I'm not sure how the wheel group is treated in docker-alpine but why does it exist if one can gain root privileges without being member of it?

# docker run -i -t --name="test" alpine /bin/sh
/ # adduser -S testuser
/ # groups testuser
nogroup

# docker start test

# docker exec -it --user=testuser test /bin/sh
/ $ whoami
testuser
/ $ su
/ # whoami
root
/ # groups testuser
nogroup
/ # groups root
root bin daemon sys adm disk wheel floppy dialout tape video
/ # 

In ubuntu-docker this does not work.

[yosifkit]

That just means root has an empty password; the wheel group only matters for the sudo command.

[w194]

Correct.

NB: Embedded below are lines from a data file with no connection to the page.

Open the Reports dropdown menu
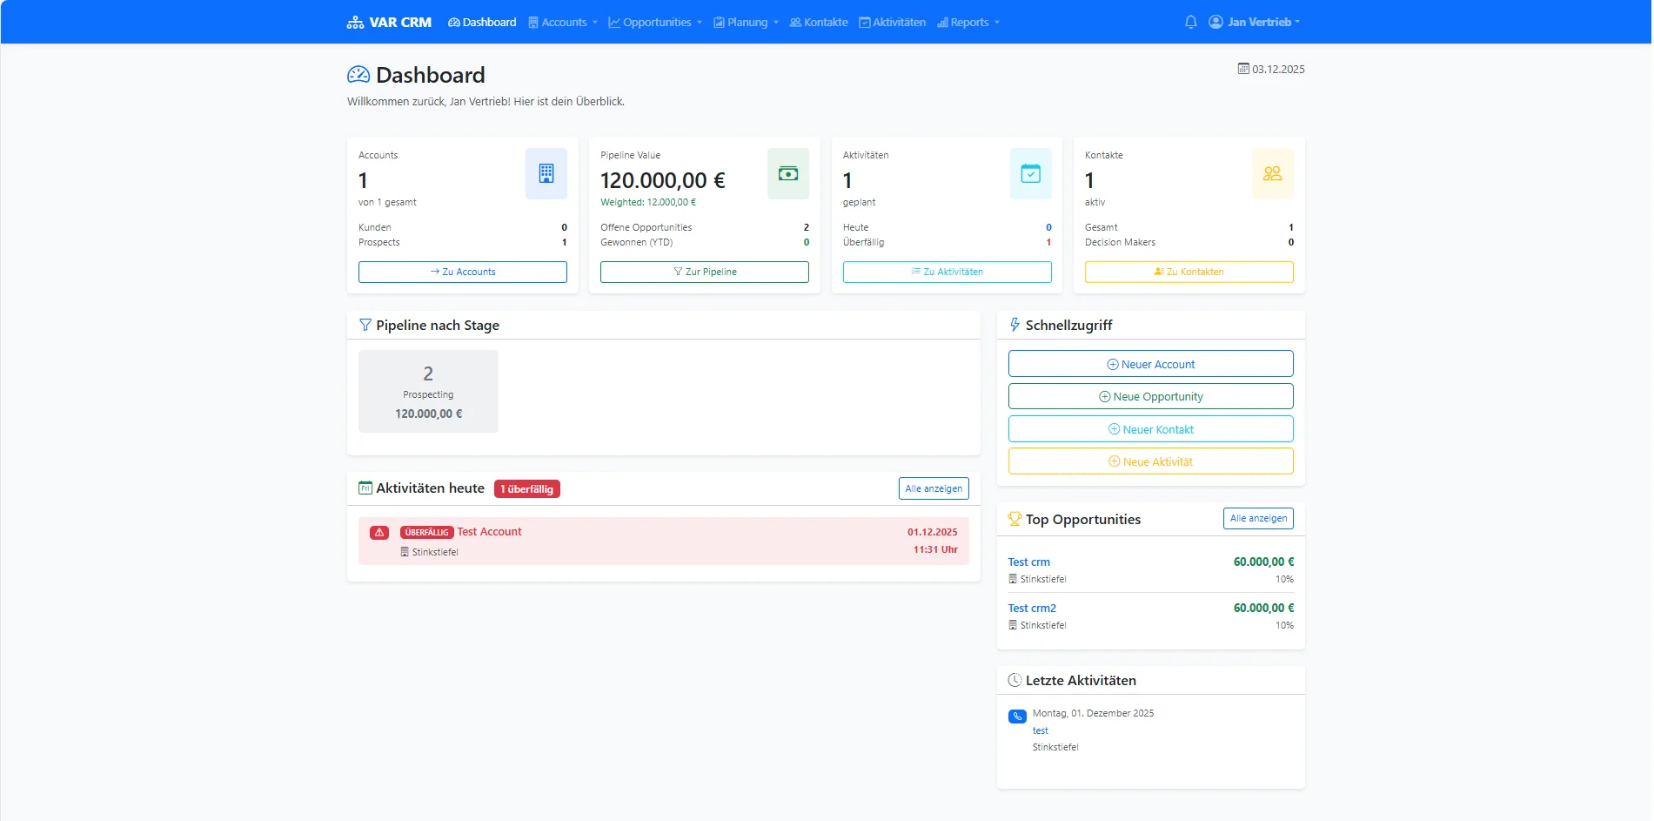The image size is (1654, 821). point(968,22)
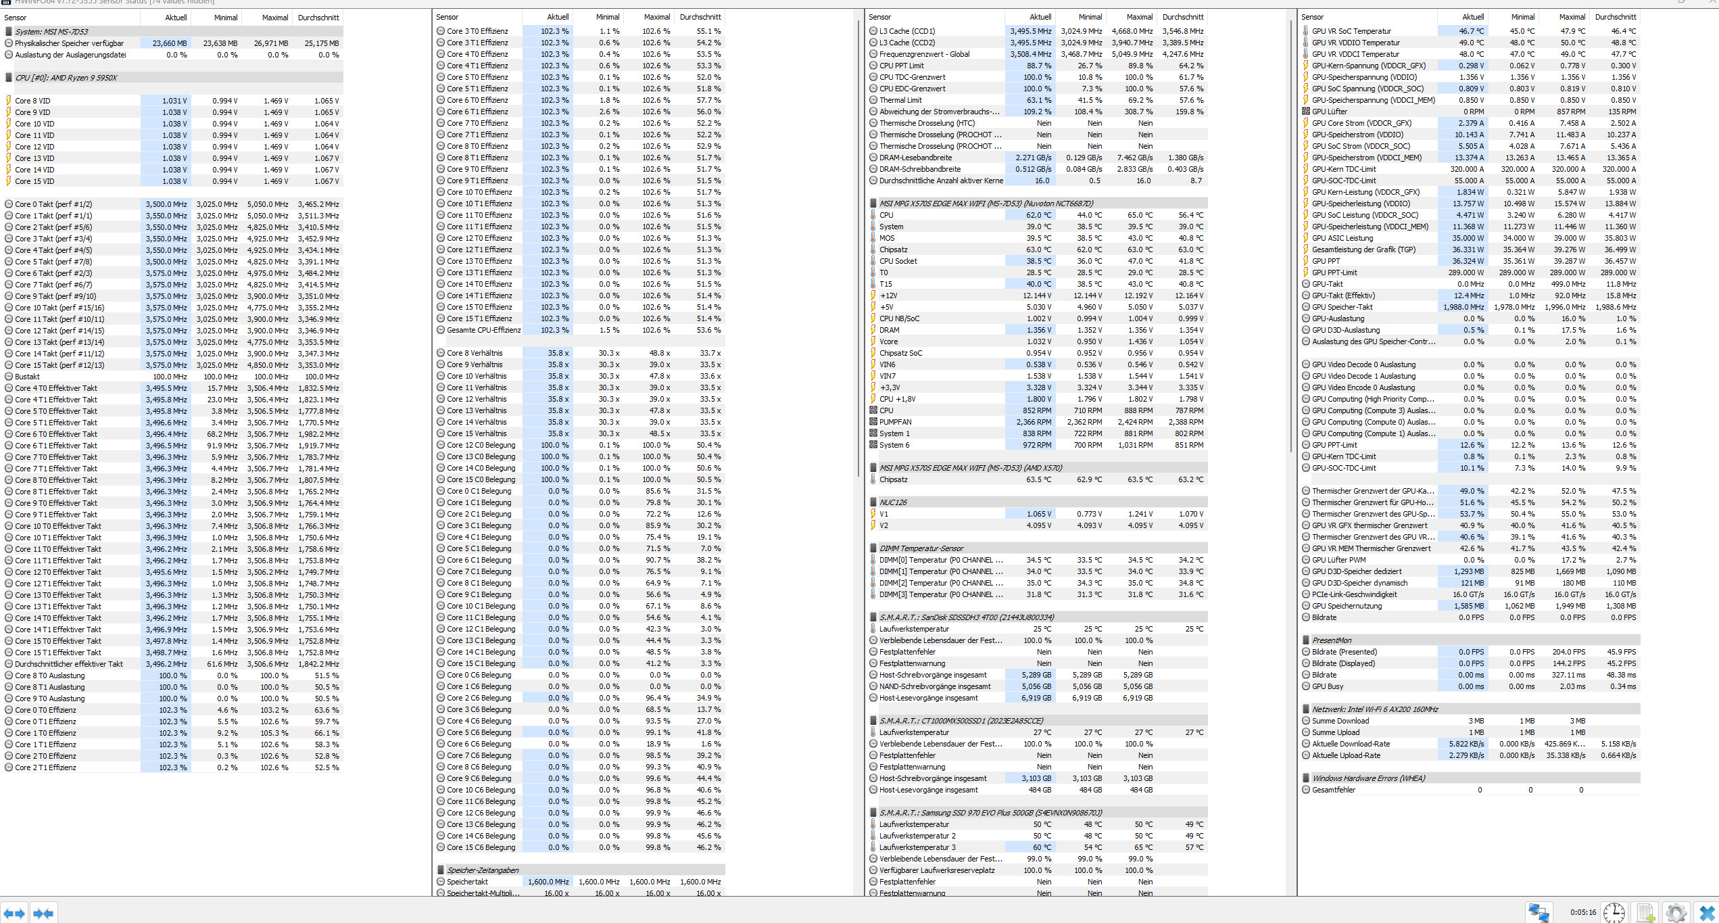Click the Durchschnitt column header in last panel
This screenshot has width=1719, height=923.
(x=1616, y=17)
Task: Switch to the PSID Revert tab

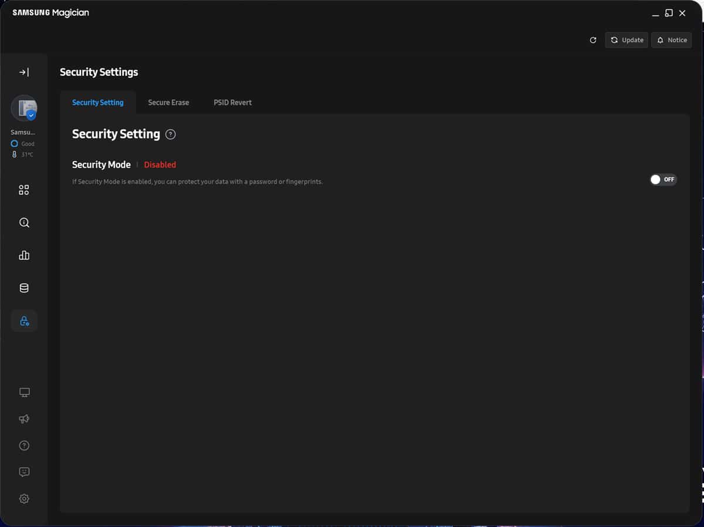Action: [232, 103]
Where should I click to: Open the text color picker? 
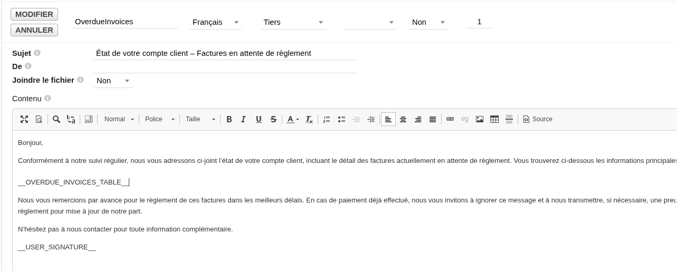pos(292,119)
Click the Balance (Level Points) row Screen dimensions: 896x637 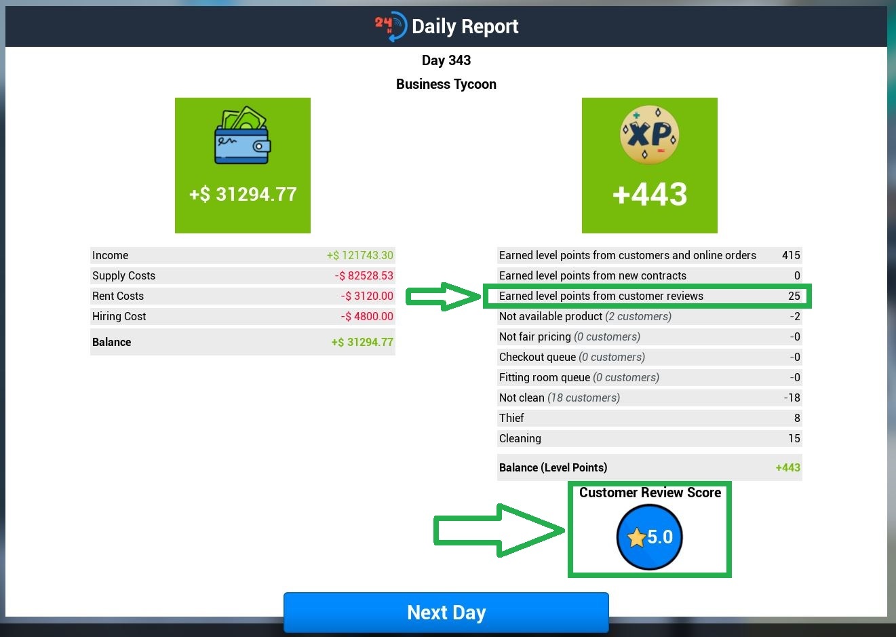(x=650, y=467)
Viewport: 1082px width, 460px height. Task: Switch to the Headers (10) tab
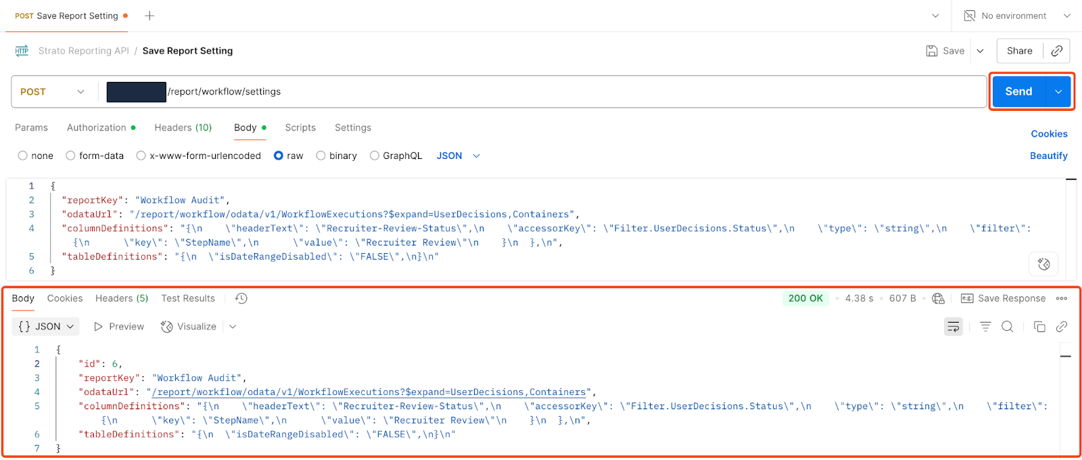(183, 128)
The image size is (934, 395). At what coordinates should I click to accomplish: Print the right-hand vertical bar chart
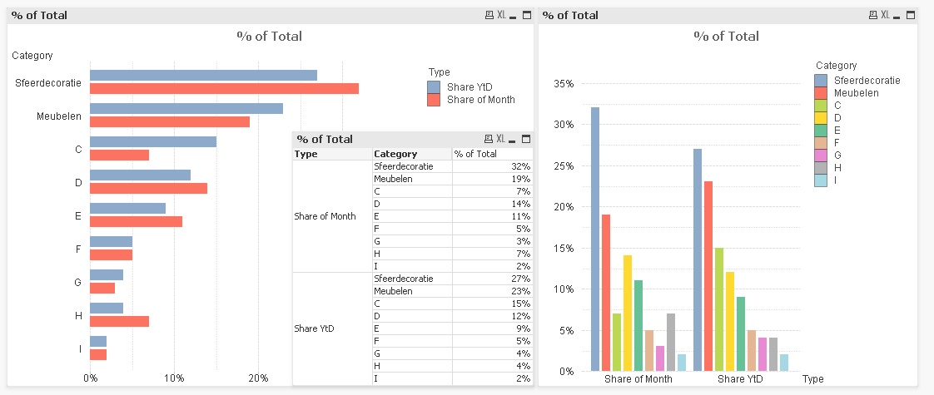coord(872,15)
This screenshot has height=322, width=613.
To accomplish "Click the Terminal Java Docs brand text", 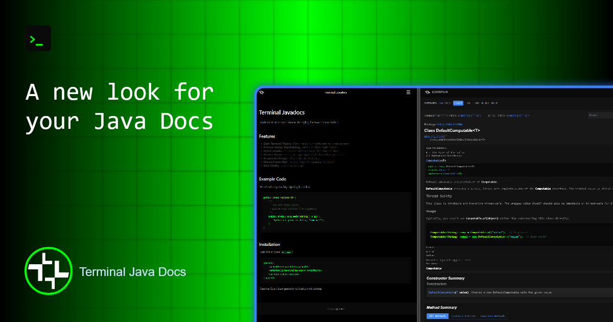I will [x=132, y=271].
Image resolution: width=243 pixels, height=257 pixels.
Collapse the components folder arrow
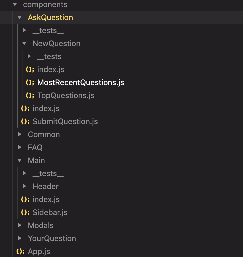tap(15, 4)
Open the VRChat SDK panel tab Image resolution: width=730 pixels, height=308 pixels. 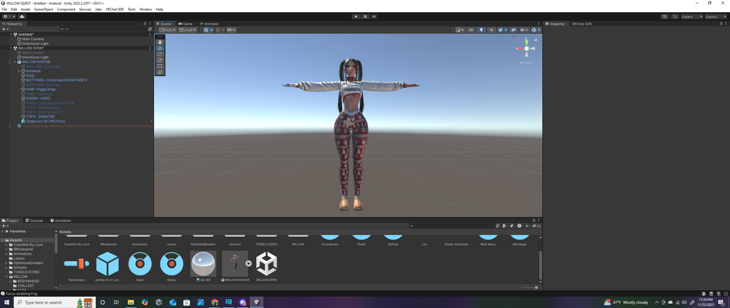(x=581, y=24)
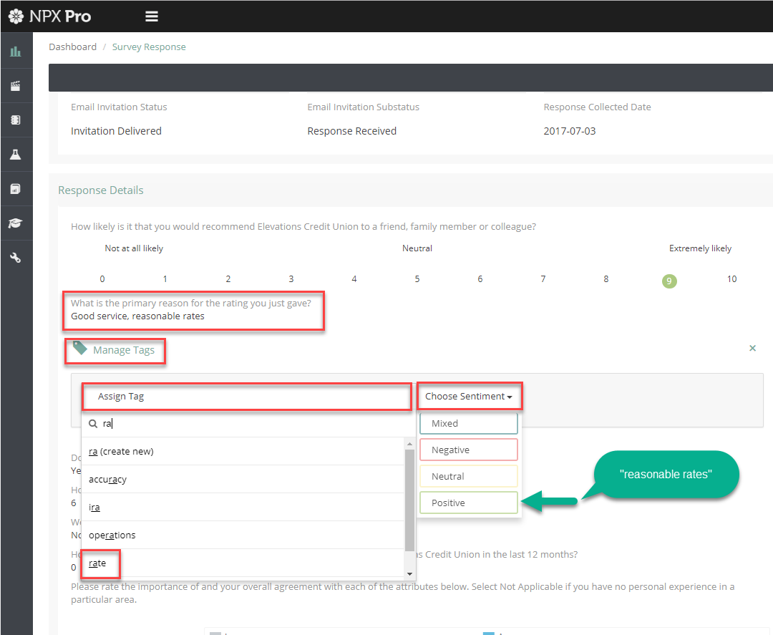
Task: Open the bar chart sidebar icon
Action: (x=15, y=52)
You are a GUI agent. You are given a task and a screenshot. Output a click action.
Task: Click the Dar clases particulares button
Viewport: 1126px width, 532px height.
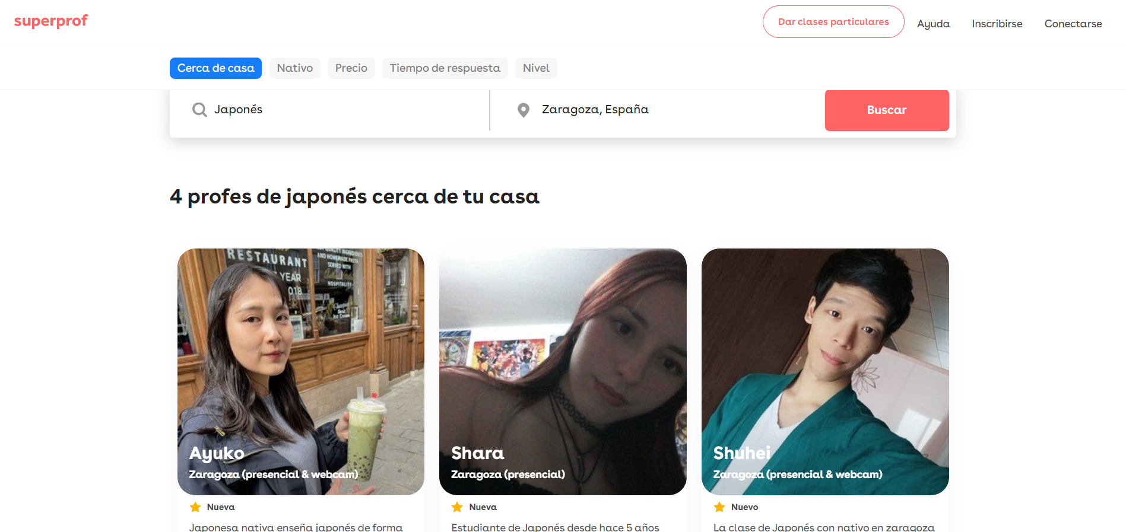(x=833, y=22)
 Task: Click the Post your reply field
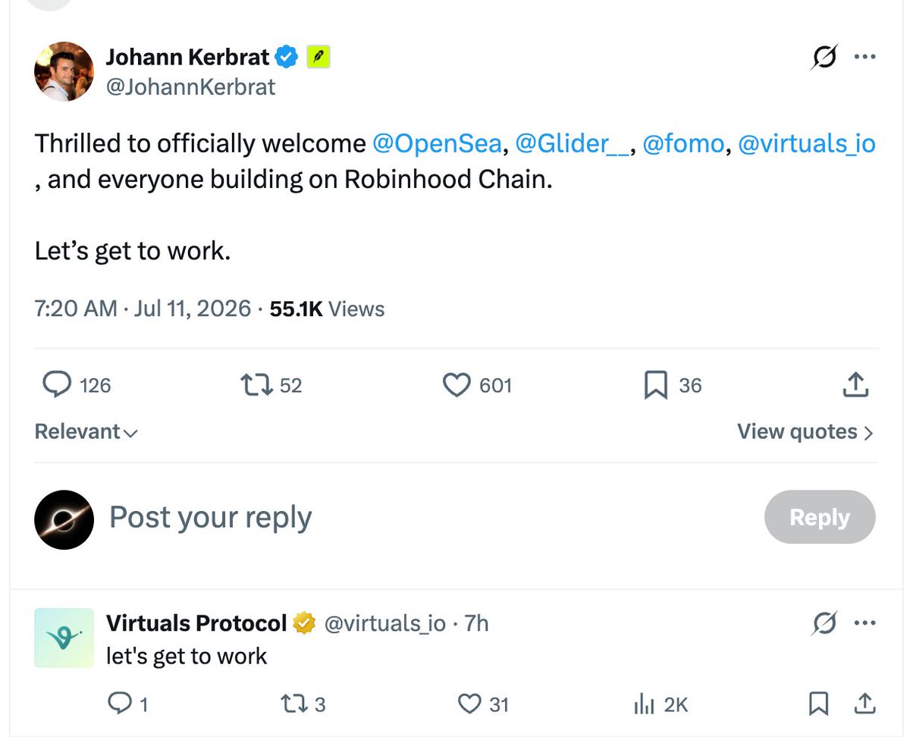pyautogui.click(x=425, y=517)
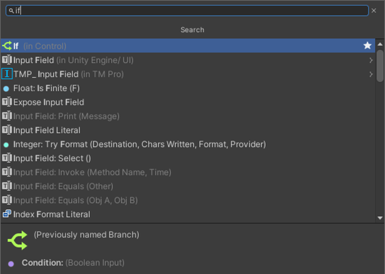Click the green If branch icon in results
Screen dimensions: 385x274
(7, 46)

This is the difference to the containers CentOS and Ubuntu where the root password is disabled by default.

Solution is here: #56
just remove the root account completely when you use alpine, it isn't needed anyway.

[zakkg3]

why we dont remove root passwd by default in alpine?
https://talosintelligence.com/vulnerability_reports/TALOS-2019-0782

[tianon]

See #511

[w194]

@zakkg3 just delete root user or use another image. don't expect gliderlabs to fix this considering how often this bug was re-introduced...
there are at least 3 issues about this bug. i wouldn't trust this image at all.

[ncopa]

I think its unfair to blame gliderlabs for this one. It was my mistake.